Si la que alquila las sillas en una catedral se preocupa con demasiada crudeza del alquiler de sus sillas, puede olvidar que está sirviendo a un dios.
¡Respeto por el Hombre!¡Respeto por el Hombre!... Si el respeto por el hombre se funda en el corazón de los hombres, los hombres acabarán por fundar, a cambio, el sistema social, político o económico que consagrará ese respeto. Una civilización se funda primero en la sustancia. Empieza siendo en el hombre deseo ciego de cierto calor. Después el hombre, de error en error, encuentra el camino que conduce al fuego.

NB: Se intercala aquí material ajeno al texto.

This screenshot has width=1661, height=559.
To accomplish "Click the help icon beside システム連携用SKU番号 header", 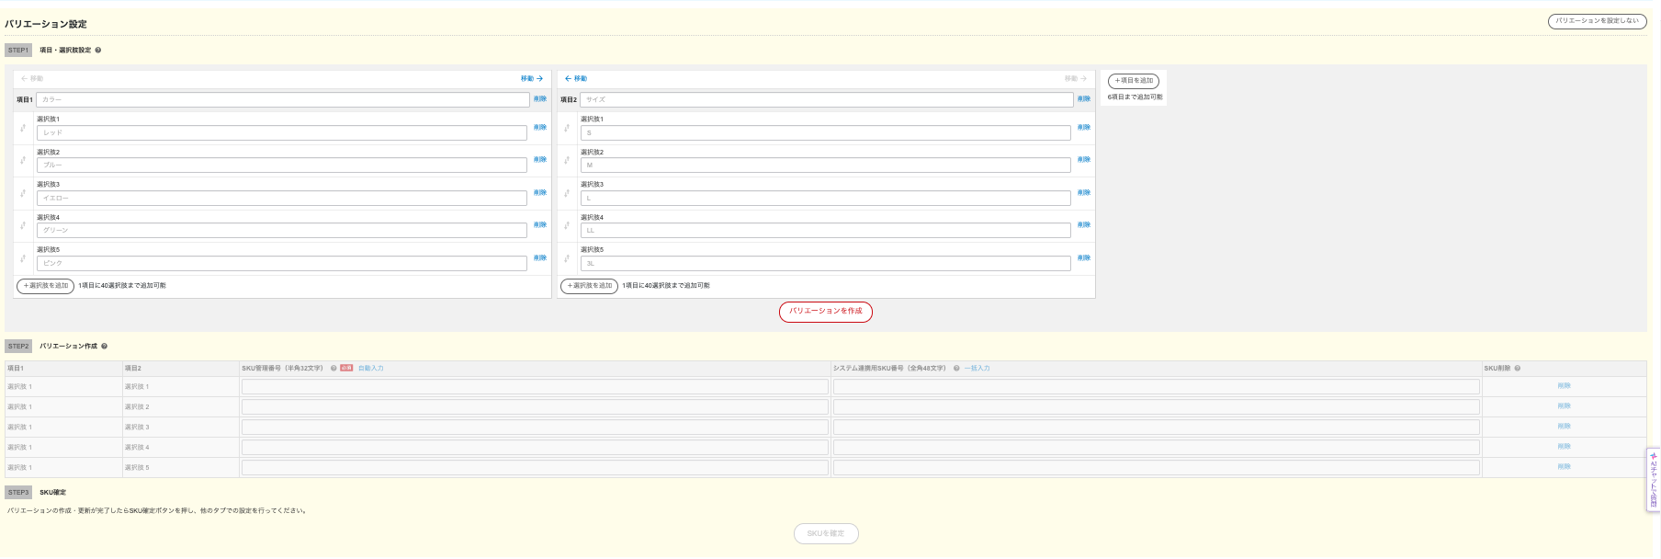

Te veo tan débil, tan amenazado, arrastrando tus cincuenta años durante horas para subsistir un día más, en la acera de cualquier pobre tienda de ultramarinos, tiritando bajo el precario refugio de un abrigo raído. A ti, tan francés, te siento doblemente en peligro de muerte, por francés y por judío. Siento todo el precio de una comunidad que ya no autoriza las discrepancias. Todos somos de Francia como se es de un árbol, y serviré a tu verdad como tú huiberas servido a la mía (...) Sois cuarenta millones de rehenes (...) No hay comparación posible entre el oficio de soldado y el oficio de rehén. Vosotros sois los santos.